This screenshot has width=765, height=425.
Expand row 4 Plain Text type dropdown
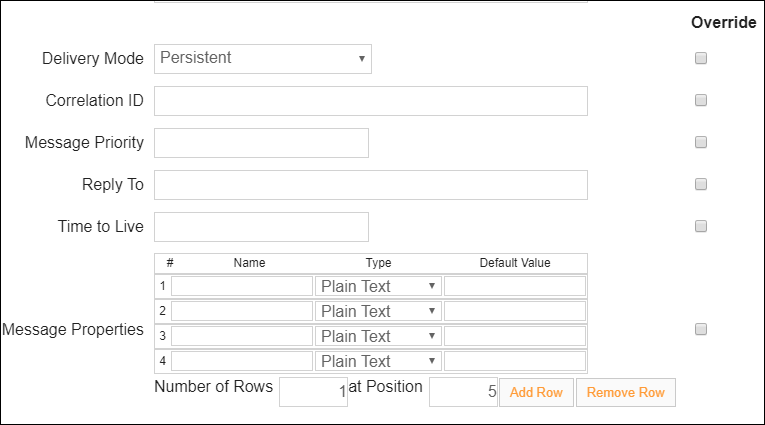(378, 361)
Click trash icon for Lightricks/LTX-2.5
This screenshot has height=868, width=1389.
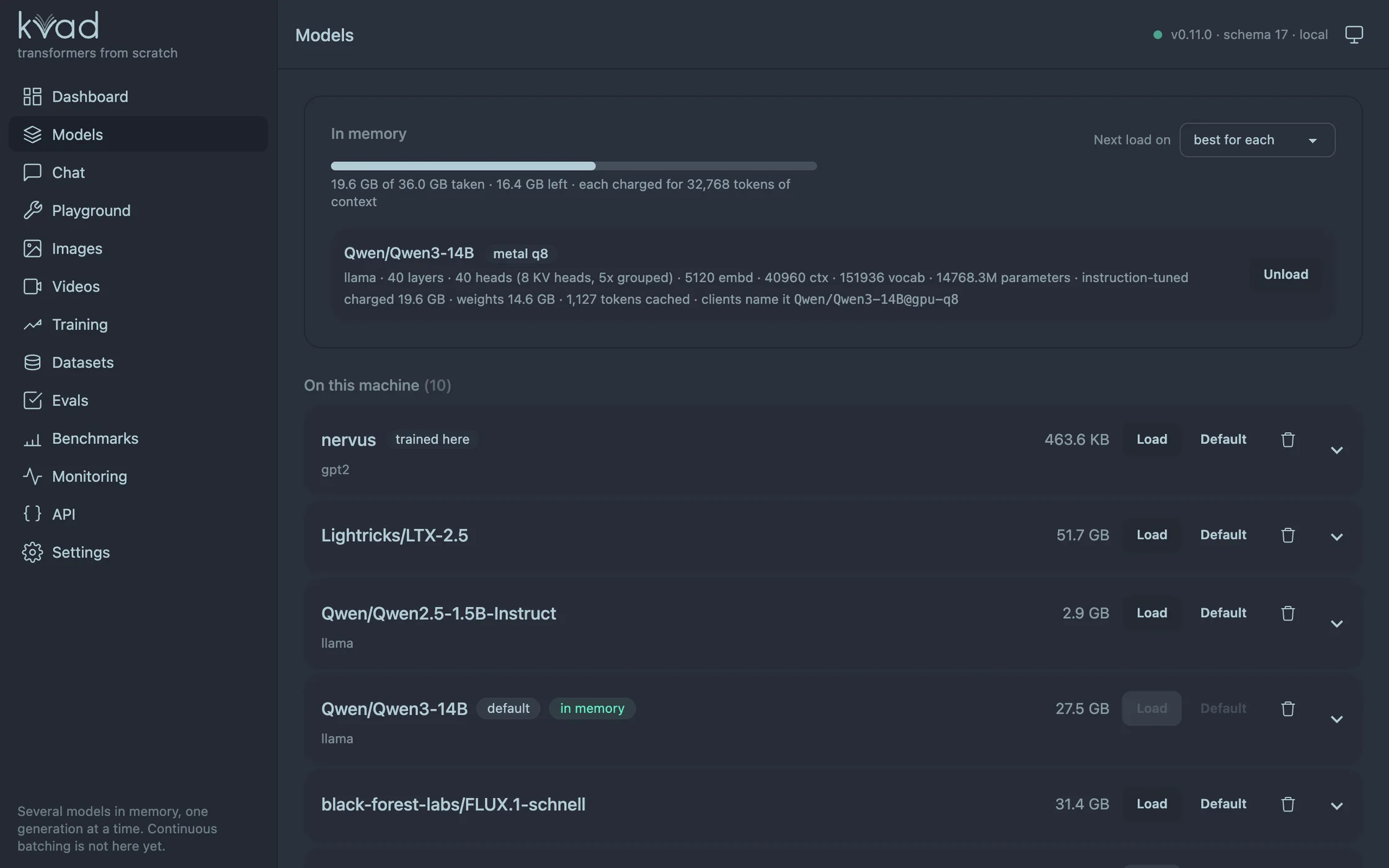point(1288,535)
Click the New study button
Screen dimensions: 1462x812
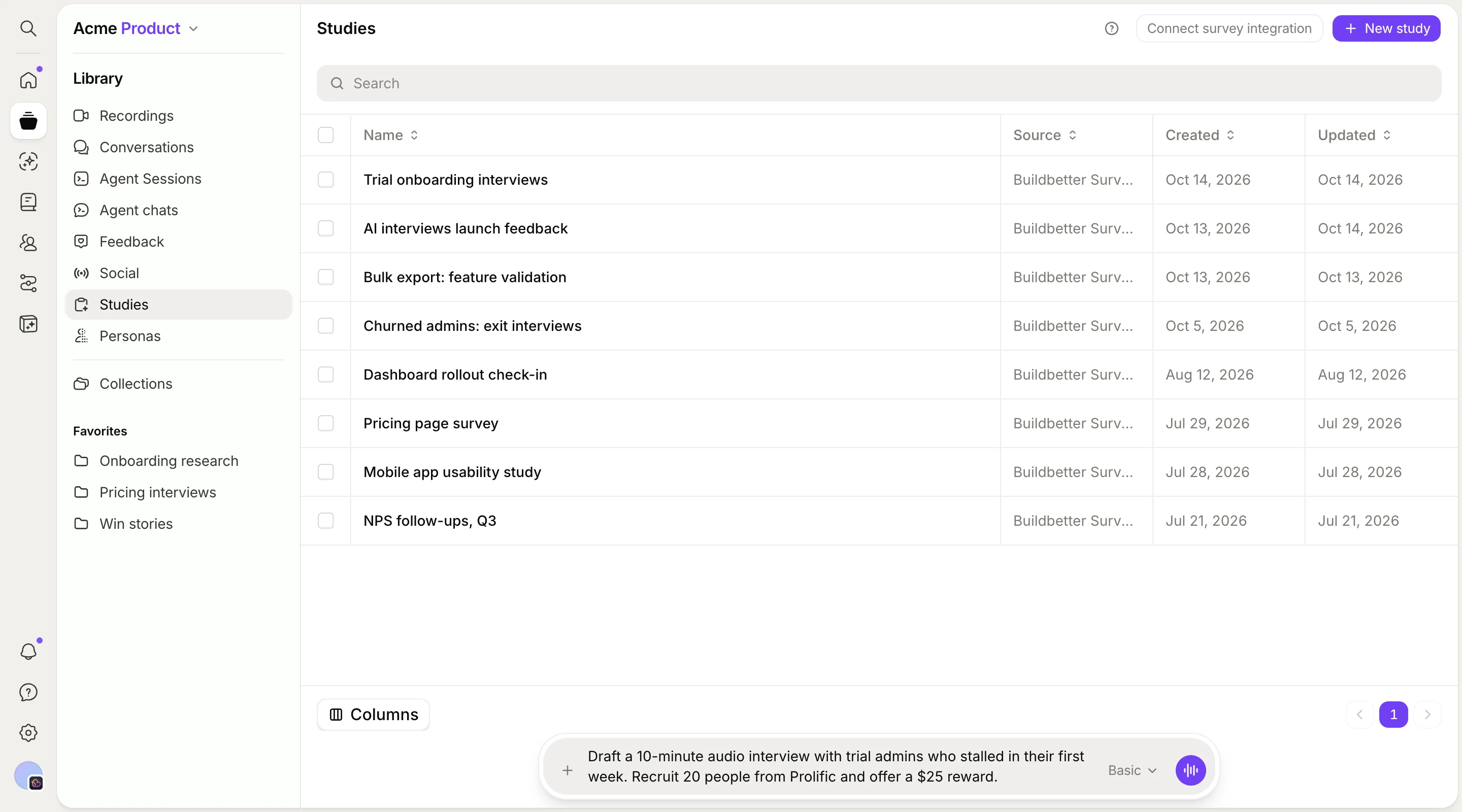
--------------------------------
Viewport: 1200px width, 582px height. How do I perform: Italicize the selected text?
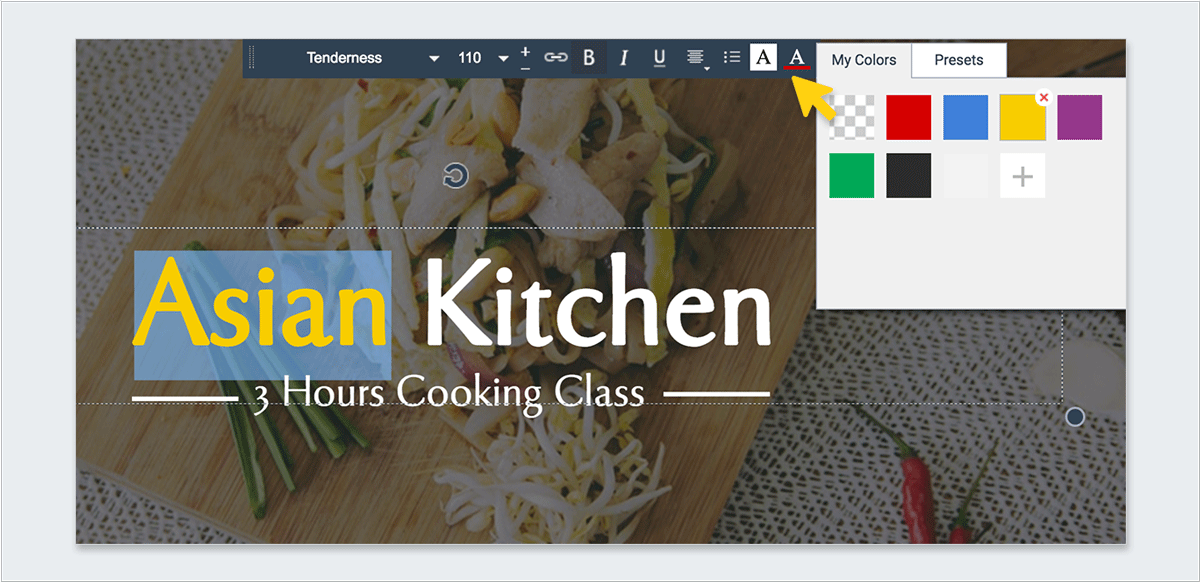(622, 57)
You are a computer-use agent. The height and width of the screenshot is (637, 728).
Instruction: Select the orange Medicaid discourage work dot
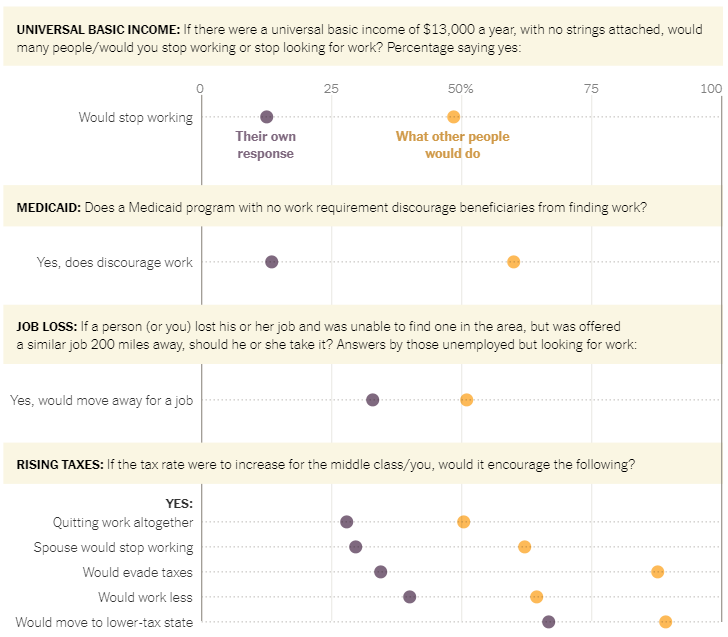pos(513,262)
--------------------------------
# [BRIEF]
Can you update the lines from the one with "Viewport: 1200px width, 582px" up to and including the one with "pos(513,262)", putting "purple" in place of "orange" and changing nothing else? Leave the pictures out.

# [EXERCISE SOLUTION]
Viewport: 1200px width, 582px height. How do I perform: Italicize the selected text?
(622, 57)
You are a computer-use agent. The height and width of the screenshot is (637, 728).
Instruction: Select the purple Medicaid discourage work dot
pos(513,262)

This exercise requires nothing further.